** Records provided **
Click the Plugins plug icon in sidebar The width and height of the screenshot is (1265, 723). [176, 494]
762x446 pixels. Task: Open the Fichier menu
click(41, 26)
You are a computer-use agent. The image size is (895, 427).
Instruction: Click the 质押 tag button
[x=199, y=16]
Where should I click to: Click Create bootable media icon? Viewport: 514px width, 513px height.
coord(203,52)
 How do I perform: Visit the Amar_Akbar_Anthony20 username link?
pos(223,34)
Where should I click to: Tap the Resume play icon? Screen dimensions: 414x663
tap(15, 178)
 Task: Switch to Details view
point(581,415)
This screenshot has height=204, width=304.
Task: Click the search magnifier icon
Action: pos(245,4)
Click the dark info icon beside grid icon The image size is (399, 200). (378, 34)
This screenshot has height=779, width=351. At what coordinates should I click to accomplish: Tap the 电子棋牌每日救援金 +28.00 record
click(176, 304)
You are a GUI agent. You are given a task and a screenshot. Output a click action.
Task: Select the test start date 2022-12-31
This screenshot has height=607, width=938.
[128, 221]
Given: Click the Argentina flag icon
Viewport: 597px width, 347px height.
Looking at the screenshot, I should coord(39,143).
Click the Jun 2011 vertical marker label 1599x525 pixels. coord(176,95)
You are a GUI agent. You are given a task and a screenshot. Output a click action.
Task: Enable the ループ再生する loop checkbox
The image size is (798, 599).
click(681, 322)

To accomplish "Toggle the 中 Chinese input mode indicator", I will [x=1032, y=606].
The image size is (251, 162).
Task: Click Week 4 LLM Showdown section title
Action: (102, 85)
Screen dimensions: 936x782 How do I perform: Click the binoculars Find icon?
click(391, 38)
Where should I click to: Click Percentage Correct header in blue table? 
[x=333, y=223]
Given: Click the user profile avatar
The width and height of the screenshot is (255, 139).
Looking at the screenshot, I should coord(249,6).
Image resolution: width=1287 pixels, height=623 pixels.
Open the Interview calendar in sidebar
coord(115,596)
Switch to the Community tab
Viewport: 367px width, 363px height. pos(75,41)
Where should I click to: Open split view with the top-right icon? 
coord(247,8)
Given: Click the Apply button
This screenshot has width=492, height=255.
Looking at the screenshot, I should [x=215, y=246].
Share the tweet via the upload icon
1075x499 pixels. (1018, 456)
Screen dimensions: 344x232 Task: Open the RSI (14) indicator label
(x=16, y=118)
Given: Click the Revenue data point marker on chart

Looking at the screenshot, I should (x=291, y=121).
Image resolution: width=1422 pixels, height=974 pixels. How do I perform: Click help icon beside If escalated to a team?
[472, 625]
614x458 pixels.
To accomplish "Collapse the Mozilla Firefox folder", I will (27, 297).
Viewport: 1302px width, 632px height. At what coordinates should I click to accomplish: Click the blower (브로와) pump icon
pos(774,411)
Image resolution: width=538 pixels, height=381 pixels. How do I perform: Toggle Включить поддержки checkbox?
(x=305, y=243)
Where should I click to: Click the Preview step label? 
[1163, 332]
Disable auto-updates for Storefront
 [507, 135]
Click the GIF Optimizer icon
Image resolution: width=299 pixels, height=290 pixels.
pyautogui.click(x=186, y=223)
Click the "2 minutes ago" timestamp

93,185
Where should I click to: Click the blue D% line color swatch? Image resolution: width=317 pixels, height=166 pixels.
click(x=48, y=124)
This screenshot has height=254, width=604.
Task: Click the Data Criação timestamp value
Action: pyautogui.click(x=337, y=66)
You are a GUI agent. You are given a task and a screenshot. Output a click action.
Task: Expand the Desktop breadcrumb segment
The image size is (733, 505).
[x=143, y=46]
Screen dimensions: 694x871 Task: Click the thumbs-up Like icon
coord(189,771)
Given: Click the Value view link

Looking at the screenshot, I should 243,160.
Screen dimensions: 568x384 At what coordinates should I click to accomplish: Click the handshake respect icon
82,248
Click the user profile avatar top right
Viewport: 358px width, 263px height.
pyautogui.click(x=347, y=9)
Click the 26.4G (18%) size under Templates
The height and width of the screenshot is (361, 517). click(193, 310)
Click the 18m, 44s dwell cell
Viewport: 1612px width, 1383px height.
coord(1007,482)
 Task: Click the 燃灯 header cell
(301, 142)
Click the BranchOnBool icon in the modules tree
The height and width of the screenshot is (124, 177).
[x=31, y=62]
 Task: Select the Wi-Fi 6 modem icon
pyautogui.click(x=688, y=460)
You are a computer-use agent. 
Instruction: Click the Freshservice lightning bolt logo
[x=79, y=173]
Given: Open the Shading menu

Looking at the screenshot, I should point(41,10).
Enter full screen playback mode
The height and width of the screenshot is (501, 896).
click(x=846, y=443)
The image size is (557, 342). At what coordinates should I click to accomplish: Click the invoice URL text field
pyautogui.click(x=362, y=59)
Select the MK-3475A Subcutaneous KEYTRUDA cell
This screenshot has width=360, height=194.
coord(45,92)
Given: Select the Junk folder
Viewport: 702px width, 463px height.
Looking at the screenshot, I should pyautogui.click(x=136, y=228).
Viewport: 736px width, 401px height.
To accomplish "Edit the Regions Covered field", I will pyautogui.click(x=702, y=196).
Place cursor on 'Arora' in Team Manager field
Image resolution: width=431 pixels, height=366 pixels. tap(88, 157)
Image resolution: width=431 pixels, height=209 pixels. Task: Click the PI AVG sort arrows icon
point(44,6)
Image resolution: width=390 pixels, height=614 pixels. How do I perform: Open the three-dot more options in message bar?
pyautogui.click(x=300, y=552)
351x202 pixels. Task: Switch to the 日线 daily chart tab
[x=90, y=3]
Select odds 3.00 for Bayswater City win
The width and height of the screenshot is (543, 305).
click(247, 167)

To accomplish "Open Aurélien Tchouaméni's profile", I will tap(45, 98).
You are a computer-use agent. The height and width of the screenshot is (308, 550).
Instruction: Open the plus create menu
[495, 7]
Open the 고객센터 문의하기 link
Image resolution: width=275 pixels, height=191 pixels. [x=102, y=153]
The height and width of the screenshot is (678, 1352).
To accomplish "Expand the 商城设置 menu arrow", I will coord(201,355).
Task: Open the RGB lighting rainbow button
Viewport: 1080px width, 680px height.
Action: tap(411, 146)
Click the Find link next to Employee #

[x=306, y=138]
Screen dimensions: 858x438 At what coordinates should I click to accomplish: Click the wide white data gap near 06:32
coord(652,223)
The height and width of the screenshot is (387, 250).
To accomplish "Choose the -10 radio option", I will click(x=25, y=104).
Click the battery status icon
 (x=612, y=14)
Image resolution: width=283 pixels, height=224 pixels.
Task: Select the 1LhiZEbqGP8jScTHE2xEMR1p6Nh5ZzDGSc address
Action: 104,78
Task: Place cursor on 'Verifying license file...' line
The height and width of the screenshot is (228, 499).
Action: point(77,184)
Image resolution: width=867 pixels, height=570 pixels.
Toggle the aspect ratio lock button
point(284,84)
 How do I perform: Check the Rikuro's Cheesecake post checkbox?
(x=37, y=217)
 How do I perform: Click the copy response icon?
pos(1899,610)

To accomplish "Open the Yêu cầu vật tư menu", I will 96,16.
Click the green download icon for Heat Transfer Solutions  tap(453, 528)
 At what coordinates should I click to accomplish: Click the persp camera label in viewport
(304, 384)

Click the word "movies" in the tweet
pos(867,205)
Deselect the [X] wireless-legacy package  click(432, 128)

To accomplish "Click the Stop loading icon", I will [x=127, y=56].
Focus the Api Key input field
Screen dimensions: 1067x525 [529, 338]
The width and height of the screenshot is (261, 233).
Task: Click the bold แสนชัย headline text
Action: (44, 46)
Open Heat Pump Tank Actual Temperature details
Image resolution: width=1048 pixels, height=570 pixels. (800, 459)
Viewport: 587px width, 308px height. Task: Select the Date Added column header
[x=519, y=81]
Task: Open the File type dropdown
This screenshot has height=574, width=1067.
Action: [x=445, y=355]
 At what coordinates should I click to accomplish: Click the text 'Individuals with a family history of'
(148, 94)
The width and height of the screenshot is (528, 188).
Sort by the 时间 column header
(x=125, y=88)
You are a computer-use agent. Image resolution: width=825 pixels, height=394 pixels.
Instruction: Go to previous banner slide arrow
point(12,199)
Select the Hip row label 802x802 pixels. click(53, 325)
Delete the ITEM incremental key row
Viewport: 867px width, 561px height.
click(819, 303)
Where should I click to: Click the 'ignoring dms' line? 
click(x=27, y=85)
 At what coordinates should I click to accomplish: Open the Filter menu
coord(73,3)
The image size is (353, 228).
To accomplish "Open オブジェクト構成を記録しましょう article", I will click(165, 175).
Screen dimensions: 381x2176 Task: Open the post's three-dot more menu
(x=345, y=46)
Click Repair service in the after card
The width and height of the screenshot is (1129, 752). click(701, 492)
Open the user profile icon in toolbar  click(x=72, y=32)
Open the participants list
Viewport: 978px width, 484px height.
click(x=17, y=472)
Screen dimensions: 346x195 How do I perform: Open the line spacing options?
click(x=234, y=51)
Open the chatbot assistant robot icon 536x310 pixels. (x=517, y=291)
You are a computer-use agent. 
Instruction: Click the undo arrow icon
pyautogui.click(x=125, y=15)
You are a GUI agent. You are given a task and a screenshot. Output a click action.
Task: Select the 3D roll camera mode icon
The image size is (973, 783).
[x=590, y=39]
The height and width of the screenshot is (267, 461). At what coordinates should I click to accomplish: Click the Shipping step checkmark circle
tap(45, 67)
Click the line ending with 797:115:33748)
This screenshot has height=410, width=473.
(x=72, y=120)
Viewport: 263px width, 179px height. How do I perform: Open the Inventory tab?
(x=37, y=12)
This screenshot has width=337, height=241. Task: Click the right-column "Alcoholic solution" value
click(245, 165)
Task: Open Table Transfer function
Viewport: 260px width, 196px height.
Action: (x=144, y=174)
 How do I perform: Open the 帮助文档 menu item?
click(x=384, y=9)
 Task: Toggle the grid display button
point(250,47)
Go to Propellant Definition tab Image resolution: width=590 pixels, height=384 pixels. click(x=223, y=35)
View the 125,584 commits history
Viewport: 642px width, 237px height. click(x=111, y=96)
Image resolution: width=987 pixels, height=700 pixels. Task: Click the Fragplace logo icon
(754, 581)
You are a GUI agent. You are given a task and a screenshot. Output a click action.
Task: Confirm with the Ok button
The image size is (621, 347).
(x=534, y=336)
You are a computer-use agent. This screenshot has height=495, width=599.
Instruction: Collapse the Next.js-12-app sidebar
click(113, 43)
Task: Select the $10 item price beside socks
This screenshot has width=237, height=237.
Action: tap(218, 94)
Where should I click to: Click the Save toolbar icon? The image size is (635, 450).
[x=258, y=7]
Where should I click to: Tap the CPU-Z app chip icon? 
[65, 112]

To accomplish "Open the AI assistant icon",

** How to complete this task **
For the entries above, please state how many lines contain the string "assistant"; give the number and nothing else.

** Written solution **
2